Opinião
Riscos nas esquinas
Tal é o volume e a variedade de denúncias no cenário nacional que aspectos importantes de cada comunidade terminam sendo jogados para planos bem inferiores. Problemas do cotidiano praticamente passam desapercebidos. Em boa hora, o Corpo de Bombeiros realizou uma vistoria nesses equipamentos que têm uma função primordial na segurança do público em caso de incêndios. E eis que tais equipamentos se apresentam como meras peças de decoração urbana. Número cabalístico, 13 primeiros hidrantes vistoriados e um resultado tão patético quanto assustador: todos os 13 não funcionam. Felizmente, incêndios não têm feito parte do cenário alagoano há bastante tempo. Felizmente, a incapacidade operacional dos hidrantes maceioenses foi percebida através de uma vistoria e não de uma solicitação real para debelar algum sinistro.

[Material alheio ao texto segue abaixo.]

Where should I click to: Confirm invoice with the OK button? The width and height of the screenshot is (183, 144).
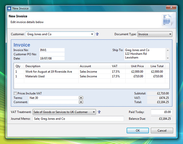[x=138, y=130]

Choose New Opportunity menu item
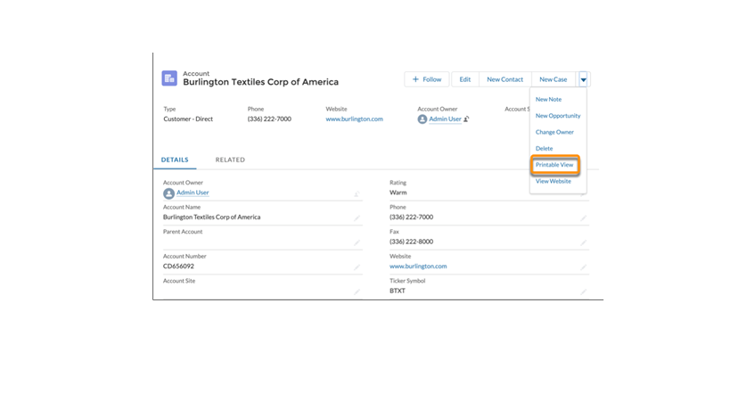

Infelizmente, essa realidade não se limita aos hidrantes. Uma série de equipamentos que deveriam estar em condições de auxiliar a vida urbana vive sucateada e incapacitada para o uso. Se dos hidrantes não sai água, também água não entra em boa parte dos bueiros destinados para coletores d?águas pluviais, assim como também não funcionam os banheiros públicos. Nem mesmo as faixas de pedestres são mantidas visíveis, sequer as calçadas mantêm algum padrão mínimo que possibilitem ao pedestre caminhar sem tropeçar. No País dos mensalões e da pirotecnia política, a conservação dos bens públicos é mais um escândalo ? que, talvez, não provoca CPIs. Hidrantes e demais equipamentos que tenham a ver com a segurança da população devem ser objetos de permanente atenção da opinião pública e das autoridades. Em cada esquina nos espera um problema que necessita solução e deve estimular as devidas cobranças às autoridades competentes.